**Selected text**
*****

Description Usage Arguments Value
View source: R/one.d.heat.eq.R
The Heat Equation Solver This function takes in all the options possible in order to choose how to solve the heat equation, and the boundary conditions.
1 2 3 | one.d.heat.eq(init.dat, n = 50000, boundary = c("Neumann",
"Dirichlet"), alpha = 1, dt = 0.1, dx = 0.1, eps = 0,
save.intermediates = F)
|
init.dat |
A vector representing the evenly spaced points describing the initial state of the system. |
n |
The number of time steps to run the simulation for. |
boundary |
A string, either "Neumann" or "Dirichlet" (any capitalization allowed). |
alpha |
The rate constant for the heat equation, 'a' in du/dt = a d^2u/(dx^2). |
dt |
The length of each time step. |
eps |
If abs(eps) > 0, then if the value of the data at some point is less than eps, it will be truncated to zero. |
save.intermediates |
Recording the data at each time step is quite memory-intensive, but if one is interested in the evolution of the system rather than just the outcome, it may be desirable to record them. For large values MALLOC in C++ might complain and shut down RStudio, in order to address this I hope to develop a rule of thumb for an average operating system (= my operating system) for how large of an array should generate an error. |
finalresults The state of the data on the final time step.

*****

**Information**
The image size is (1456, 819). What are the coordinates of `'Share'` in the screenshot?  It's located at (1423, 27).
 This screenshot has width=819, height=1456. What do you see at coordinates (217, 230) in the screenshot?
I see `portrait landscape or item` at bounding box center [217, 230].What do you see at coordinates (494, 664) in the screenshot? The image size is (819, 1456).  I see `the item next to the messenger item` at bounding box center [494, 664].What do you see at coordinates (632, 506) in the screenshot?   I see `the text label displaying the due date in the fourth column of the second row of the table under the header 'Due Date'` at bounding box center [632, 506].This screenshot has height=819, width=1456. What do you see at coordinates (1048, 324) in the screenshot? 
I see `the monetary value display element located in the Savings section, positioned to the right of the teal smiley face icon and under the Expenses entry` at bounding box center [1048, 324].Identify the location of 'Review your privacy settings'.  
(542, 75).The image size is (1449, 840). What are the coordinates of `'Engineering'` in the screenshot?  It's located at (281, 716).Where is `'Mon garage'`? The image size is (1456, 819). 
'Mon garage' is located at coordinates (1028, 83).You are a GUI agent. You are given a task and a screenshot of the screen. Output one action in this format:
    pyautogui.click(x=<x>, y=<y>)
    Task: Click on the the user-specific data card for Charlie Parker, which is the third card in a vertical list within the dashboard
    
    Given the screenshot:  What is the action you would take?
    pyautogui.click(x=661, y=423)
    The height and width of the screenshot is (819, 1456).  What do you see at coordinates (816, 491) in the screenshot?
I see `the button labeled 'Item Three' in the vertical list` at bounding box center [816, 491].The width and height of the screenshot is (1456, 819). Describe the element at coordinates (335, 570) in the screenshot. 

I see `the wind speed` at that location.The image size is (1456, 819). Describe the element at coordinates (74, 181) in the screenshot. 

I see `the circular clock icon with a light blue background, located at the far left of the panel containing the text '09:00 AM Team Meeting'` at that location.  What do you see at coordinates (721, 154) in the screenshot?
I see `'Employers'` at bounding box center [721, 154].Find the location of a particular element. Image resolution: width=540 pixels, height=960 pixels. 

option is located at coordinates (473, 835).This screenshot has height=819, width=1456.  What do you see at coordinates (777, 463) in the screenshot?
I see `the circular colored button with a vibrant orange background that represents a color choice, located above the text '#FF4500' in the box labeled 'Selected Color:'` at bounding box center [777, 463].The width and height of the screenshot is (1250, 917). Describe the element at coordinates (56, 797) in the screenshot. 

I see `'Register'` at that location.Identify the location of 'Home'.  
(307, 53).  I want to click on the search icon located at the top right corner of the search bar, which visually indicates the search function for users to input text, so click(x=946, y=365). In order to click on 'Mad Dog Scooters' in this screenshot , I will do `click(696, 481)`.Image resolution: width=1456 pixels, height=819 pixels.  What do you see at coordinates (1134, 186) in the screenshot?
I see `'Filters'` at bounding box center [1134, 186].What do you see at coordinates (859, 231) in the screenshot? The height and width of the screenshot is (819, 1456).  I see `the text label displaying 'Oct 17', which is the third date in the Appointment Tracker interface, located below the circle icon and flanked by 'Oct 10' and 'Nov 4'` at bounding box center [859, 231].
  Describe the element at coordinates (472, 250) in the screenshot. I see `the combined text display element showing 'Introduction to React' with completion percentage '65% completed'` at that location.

*****

**Using the information**
- A) In the heat equation solver documentation, what is the default value of n?
- B) Resume the heat equation solver documentation right after its final sentence.
The entries have nothing to do with the heat equation solver documentation.

**Your written answers**
- A) 50000

- B)
full If save.intermediates = T, this will be a matrix containing the data at every time step. Time along the rows, spatial dimension along the columns.
initial.data The data at the start.
n.steps The number of time steps chosen.
time.passed The amount of time passed, i.e. n*dt.
intermediates.saved Whether values other than the initial and final data were saved, necessary Boolean for the plot.heat method.